Your objective:
Which version of Pig does the mailing-list message below say was used?
Top of Exercise passage
There's something strage in the results however:
(00,129,30096)
(01,91,16487)
(02,57,11686)
(03,41,6041)
(04,30,4882)
(05,33,4154)
(06,65,8031)
(07,66,12260)
(08,95,17924)
(09,131,21187)
(10,162,26607)
(11,155,28503)
(12,146,27863)
(13,152,29130)
(14,159,32784)
(15,150,28898)
(16,143,28973)
(17,169,29024)
(18,199,26585)
(19,182,28803)
(20,224,32511)
(21,232,38584)
(22,225,39924)
(23,191,33606)
(,0,0)


What is the last line:
 (,0,0)
the count is zero, it shouldn't really be there, correct?

(Using pig 0.9.0)


Thanks,
David

On Fri, Aug 19, 2011 at 3:58 PM, Dmitriy Ryaboy <[email protected]> wrote:

> Right, that should read "by_hour_client.num_reqs".
Bottom of Exercise passage
Top of Raw data
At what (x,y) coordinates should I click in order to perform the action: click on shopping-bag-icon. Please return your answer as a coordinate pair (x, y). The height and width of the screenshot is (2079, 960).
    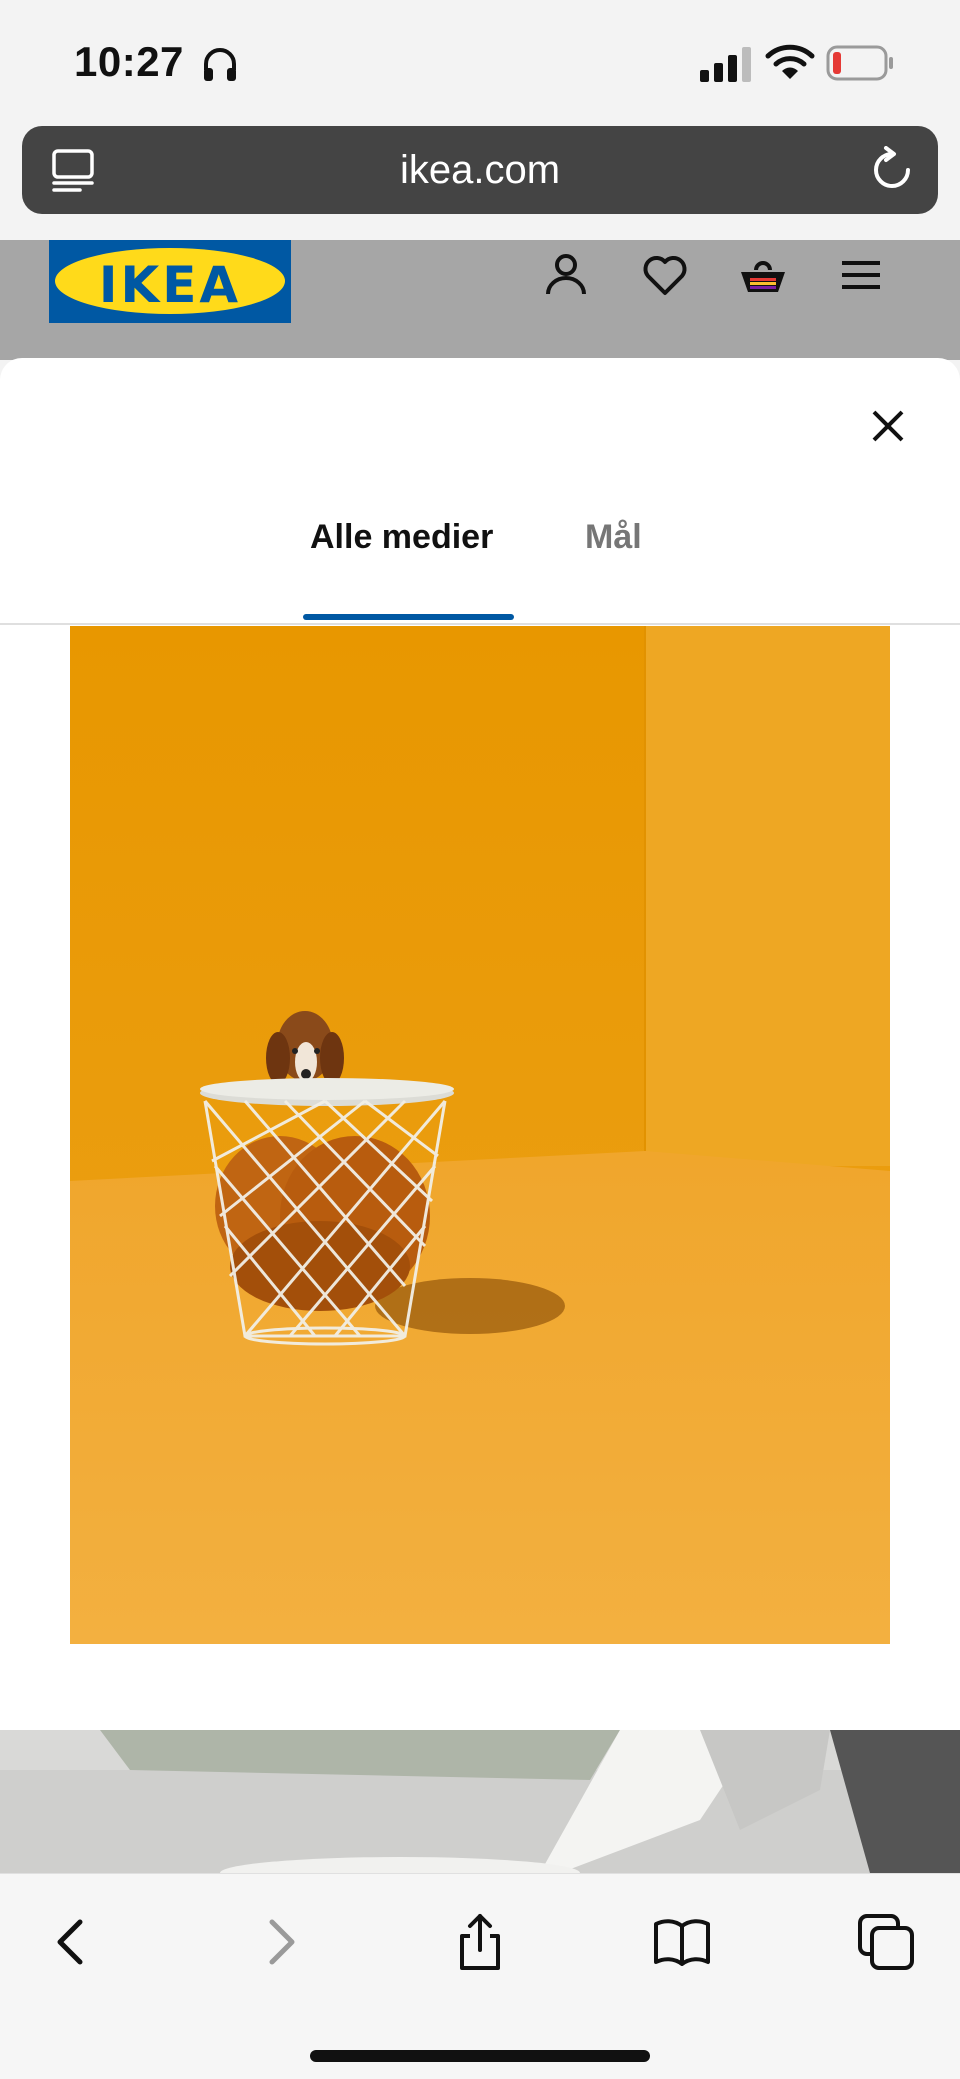
    Looking at the image, I should click on (763, 275).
Bottom of Raw data
Expected output:
Pig 0.9.0